▶ **Task brief**: Write out the records below word for word, from the very first line through the line containing "Action: [x=30, y=266]", including both ends.
-- Begin Dataset records --
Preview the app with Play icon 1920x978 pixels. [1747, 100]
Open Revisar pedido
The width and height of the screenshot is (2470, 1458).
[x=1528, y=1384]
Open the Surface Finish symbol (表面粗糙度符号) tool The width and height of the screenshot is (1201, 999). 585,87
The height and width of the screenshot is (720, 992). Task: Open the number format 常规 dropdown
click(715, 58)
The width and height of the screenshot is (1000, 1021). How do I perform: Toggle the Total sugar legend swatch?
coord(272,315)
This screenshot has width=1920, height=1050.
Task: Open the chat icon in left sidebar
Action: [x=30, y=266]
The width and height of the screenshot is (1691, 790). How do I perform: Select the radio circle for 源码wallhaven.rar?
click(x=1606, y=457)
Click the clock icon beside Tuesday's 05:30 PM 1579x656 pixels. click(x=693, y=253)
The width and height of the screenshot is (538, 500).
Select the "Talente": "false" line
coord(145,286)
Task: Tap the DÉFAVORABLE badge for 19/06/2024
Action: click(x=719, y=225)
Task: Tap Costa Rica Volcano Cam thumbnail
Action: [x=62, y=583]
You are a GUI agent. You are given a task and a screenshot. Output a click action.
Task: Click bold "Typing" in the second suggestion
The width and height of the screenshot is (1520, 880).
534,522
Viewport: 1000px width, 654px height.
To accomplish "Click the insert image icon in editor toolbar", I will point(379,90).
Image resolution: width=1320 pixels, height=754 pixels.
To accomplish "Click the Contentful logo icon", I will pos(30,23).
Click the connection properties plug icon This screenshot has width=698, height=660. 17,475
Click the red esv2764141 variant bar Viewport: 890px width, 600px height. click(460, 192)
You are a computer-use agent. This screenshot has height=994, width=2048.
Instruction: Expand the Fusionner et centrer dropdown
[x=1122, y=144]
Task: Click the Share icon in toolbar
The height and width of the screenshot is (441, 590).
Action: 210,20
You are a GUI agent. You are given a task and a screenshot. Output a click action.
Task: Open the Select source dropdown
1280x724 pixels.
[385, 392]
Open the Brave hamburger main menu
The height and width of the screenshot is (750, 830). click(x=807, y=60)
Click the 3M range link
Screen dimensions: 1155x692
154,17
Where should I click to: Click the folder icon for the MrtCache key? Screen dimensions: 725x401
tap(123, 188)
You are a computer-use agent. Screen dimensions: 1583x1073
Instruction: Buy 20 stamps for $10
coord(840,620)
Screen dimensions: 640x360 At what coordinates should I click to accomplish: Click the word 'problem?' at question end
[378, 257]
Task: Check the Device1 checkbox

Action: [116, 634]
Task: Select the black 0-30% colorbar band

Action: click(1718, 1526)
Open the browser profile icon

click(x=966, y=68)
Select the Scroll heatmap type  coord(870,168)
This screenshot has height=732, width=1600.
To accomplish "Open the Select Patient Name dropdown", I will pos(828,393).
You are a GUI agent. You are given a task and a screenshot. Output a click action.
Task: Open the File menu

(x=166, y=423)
-- End Dataset records --
▶ **Answer to this exercise**:
Preview the app with Play icon 1920x978 pixels. [1747, 100]
Open Revisar pedido
The width and height of the screenshot is (2470, 1458).
[x=1528, y=1384]
Open the Surface Finish symbol (表面粗糙度符号) tool The width and height of the screenshot is (1201, 999). 585,87
The height and width of the screenshot is (720, 992). Task: Open the number format 常规 dropdown
click(715, 58)
The width and height of the screenshot is (1000, 1021). How do I perform: Toggle the Total sugar legend swatch?
coord(272,315)
This screenshot has width=1920, height=1050.
Task: Open the chat icon in left sidebar
Action: [x=30, y=266]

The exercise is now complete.